Secondo fonti al corrente della situazione, mentre la Casa Bianca rilascia dichiarazioni sulla possibilità di negoziati, diverse agenzie federali americane già si preparano ad eventuali attacchi.
Degli alti funzionari stanno discutendo gli scenari di intervento militare, e molti indicano il fine settimana come possibile finestra per un attacco. Queste conversazioni non sono ancora tradotte in decisioni, ma il fatto stesso che se ne discuta suggerisce che la pausa può essere breve e ingannevole.
I mercati hanno scommesso su una pausa pacifica, ma la realtà del campo di battaglia indica il contrario. La minaccia di un conflitto su vasta scala persiste, la retorica rimane bellicosa e il coinvolgimento degli Stati Uniti è solo una questione di tempo e di decisioni politiche.
In questo contesto, l'ottimismo del mercato non sembra tanto una reazione alla de-escalation quanto una temporanea attenuazione dell'ansia. E questo rende particolarmente vulnerabile l'attuale stabilità. Qualsiasi nuovo incidente, dura dichiarazione o cambiamento nella retorica della Casa Bianca potrebbe far riemergere in modo drastico la domanda di protezione.
E in tali circostanze il dollaro rimane il principale candidato per il ruolo di rifugio dall'instabilità geopolitica, anche se oggi si è leggermente ritirato.
Per i trader, l'attuale pausa nel conflitto non equivale solo a un periodo di instabilità, ma è anche un'opportunità di speculazione a breve termine sul dollaro. La valuta statunitense mantiene ancora lo status di bene rifugio ed è in grado di rafforzarsi localmente sui picchi di tensione, soprattutto in caso di nuovi segnali di possibile intervento militare statunitense.

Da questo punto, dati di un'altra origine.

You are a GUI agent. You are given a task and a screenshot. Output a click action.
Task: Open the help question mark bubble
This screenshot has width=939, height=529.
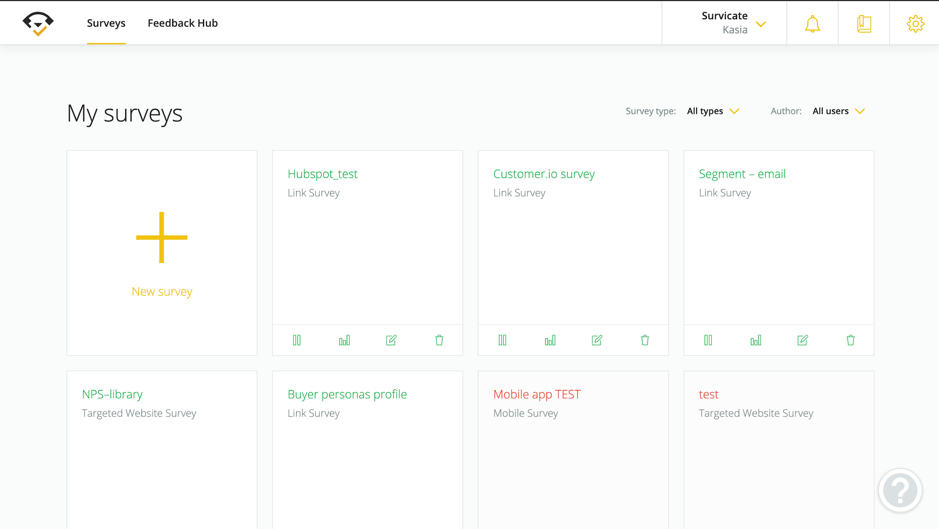point(899,490)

A breve termine, la logica è semplice: dichiarazione forte, attacco, escalation – e il dollaro ottiene una spinta verso l'alto. In questo contesto, sono possibili posizioni puntuali long sul dollaro nei confronti di valute sensibili al rischio, soprattutto valute di materie prime. La strategia di "comprare paura" funziona ancora, soprattutto quando i mercati sono in standby.

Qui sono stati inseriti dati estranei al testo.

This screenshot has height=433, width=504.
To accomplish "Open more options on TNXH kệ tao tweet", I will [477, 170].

Tuttavia, è importante ricordare che tale crescita può essere limitata e di breve durata. Strutturalmente, il dollaro rimane sotto pressione. Dall'inizio dell'anno, l'indice del dollaro è diminuito di circa il 9% a causa della diminuzione di fiducia nei suoi confronti. L'incertezza politica, l'aggressione tariffaria, le dichiarazioni incoerenti di Trump e l'evidente allontanamento degli Stati Uniti dal proprio ruolo nella politica estera minano lo status del dollaro come ancora globale.

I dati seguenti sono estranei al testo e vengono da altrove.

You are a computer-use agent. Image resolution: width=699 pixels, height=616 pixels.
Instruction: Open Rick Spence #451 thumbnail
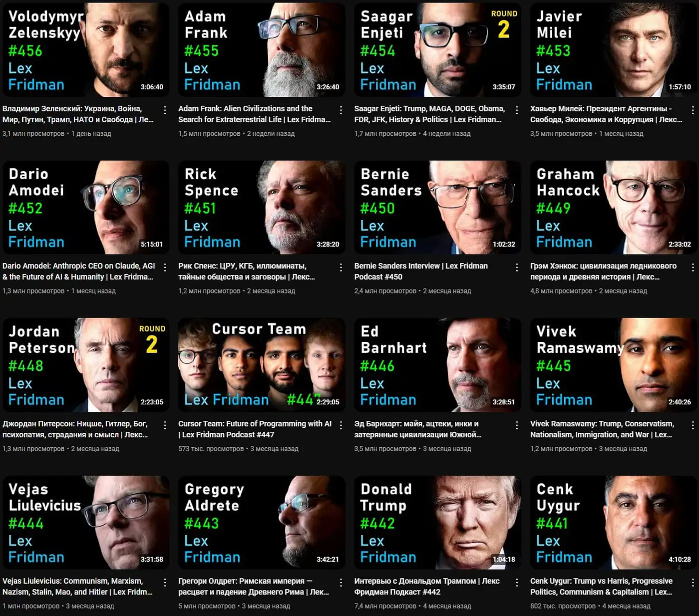pos(262,207)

Occorre tener presente che nel prossimo futuro il dollaro potrebbe effettivamente reagire alle notizie come bene rifugio. Ma sull'orizzonte di un trimestre o due, la tendenza rimane al ribasso: la volatilità della politica interna ed estera americana rende vulnerabile la valuta americana. E quando il rumore lascia spazio al silenzio, quanto più forte è Trump, tanto più debole è il dollaro.